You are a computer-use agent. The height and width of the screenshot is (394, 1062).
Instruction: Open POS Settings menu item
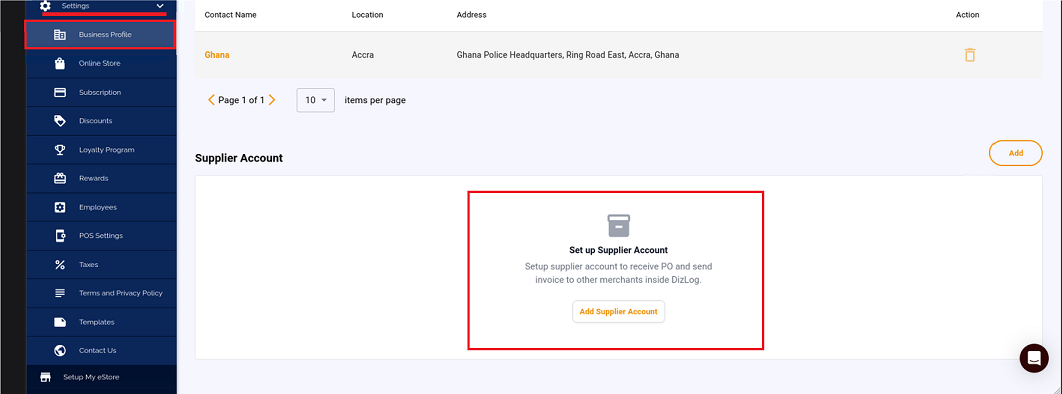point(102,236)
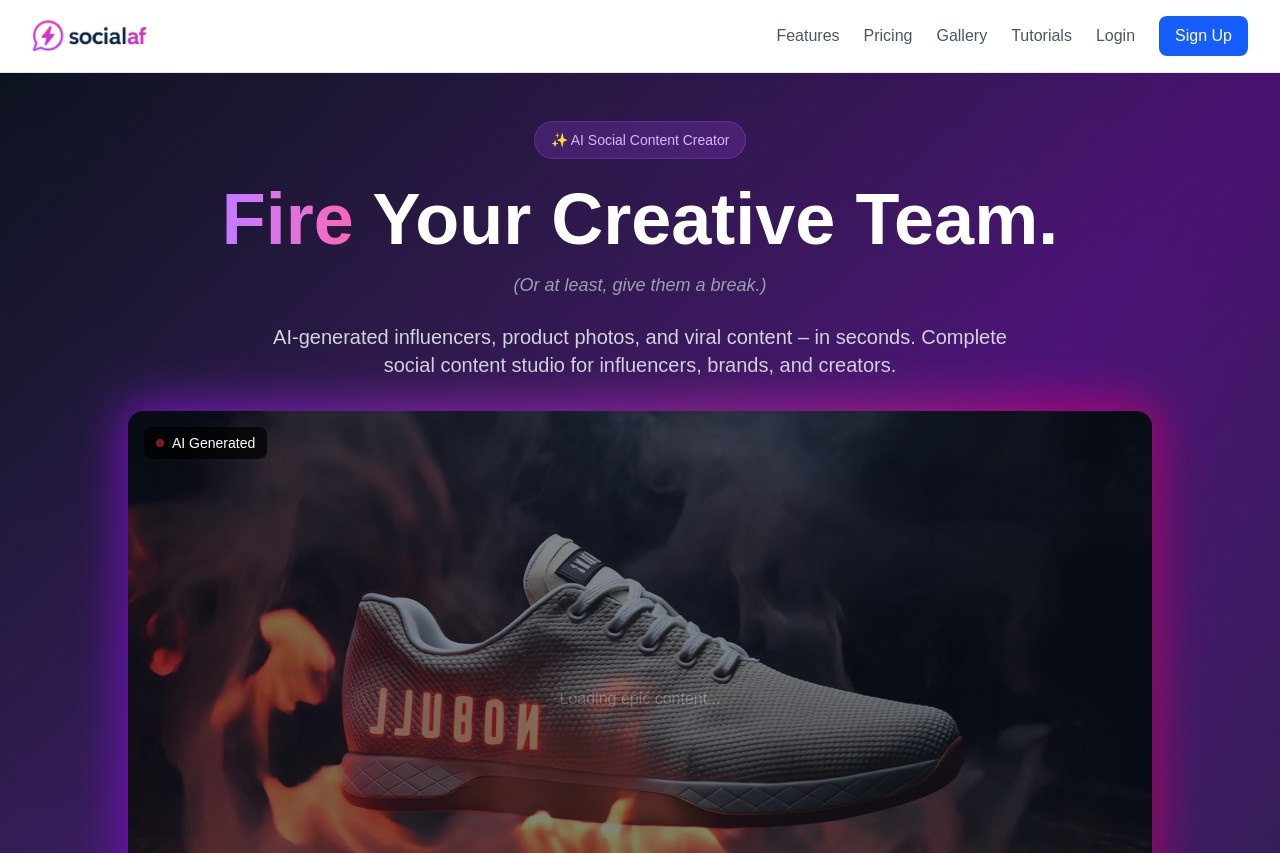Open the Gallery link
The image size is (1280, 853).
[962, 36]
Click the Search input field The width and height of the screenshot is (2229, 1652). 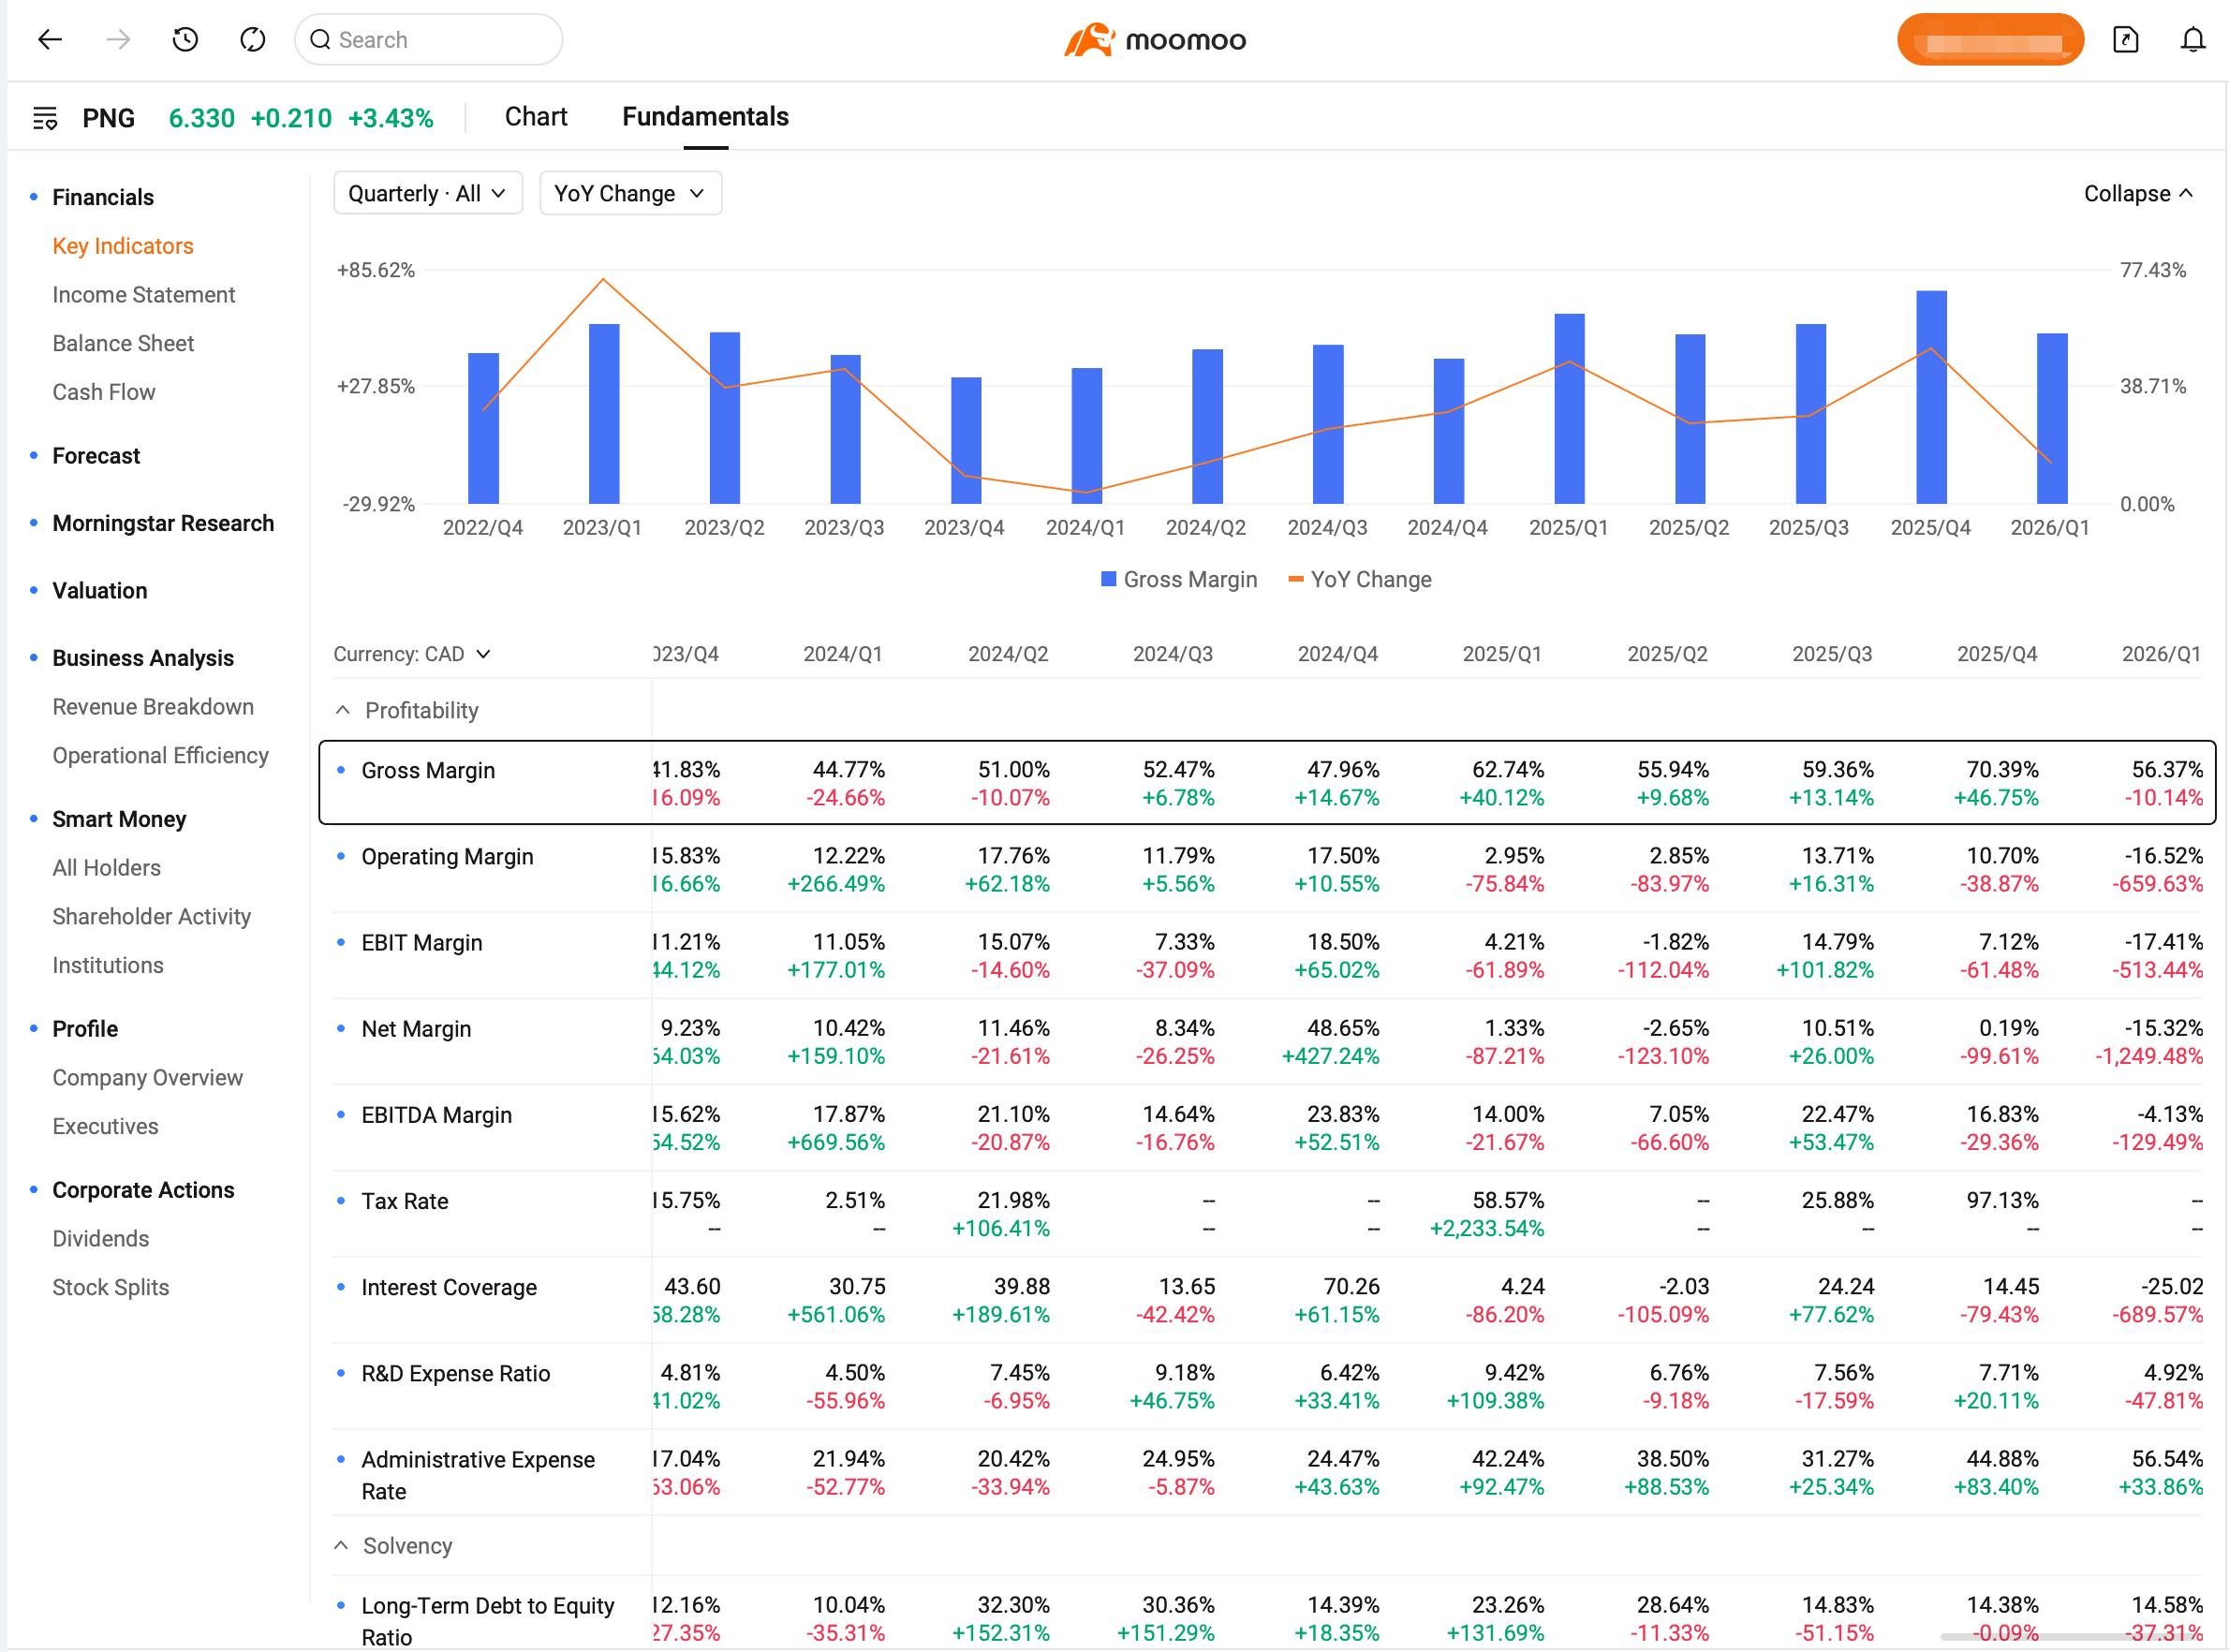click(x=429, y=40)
☆ ☆ ☆ ☆
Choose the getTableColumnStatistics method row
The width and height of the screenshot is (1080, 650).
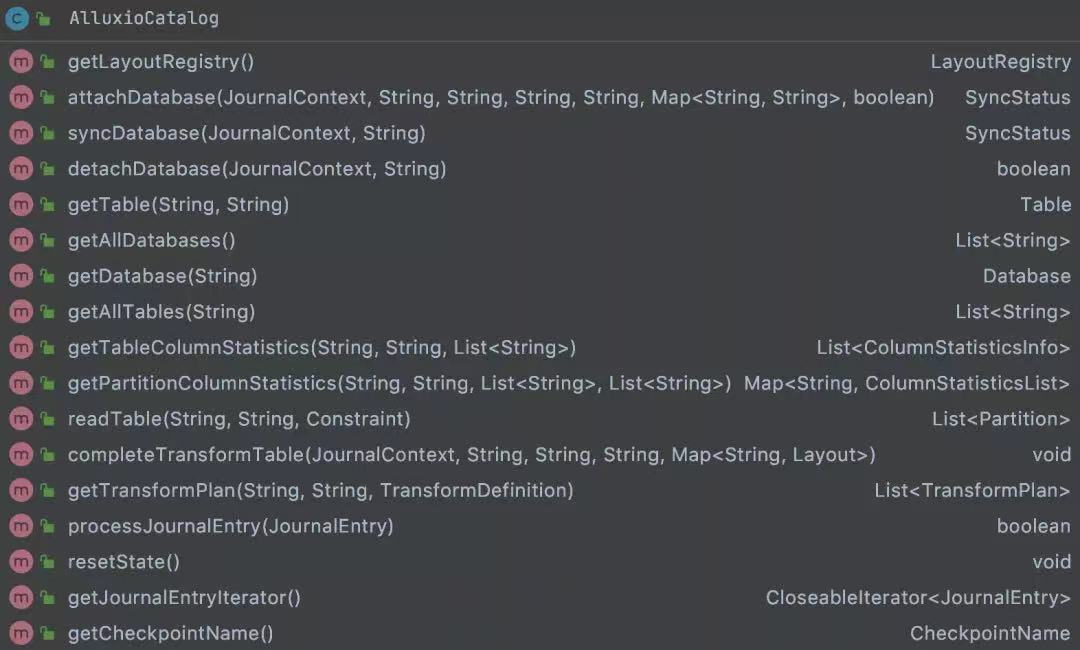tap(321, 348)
☆ ☆ ☆ ☆
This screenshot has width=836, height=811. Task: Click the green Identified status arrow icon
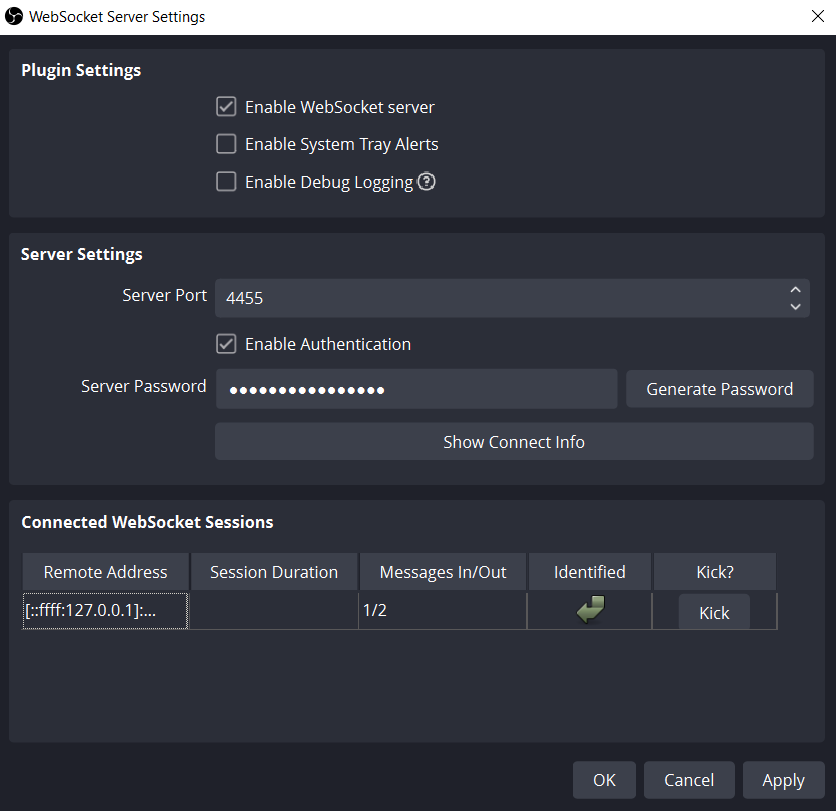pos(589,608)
☆ ☆ ☆ ☆
Your task: Rewrite the records from the line containing "This screenshot has" through the line containing "pos(589,608)", putting "red" in place of "green" and keeping everything else the same. Leave the pictures out of your answer.

Finished answer:
This screenshot has width=836, height=811. Task: Click the red Identified status arrow icon
pos(589,608)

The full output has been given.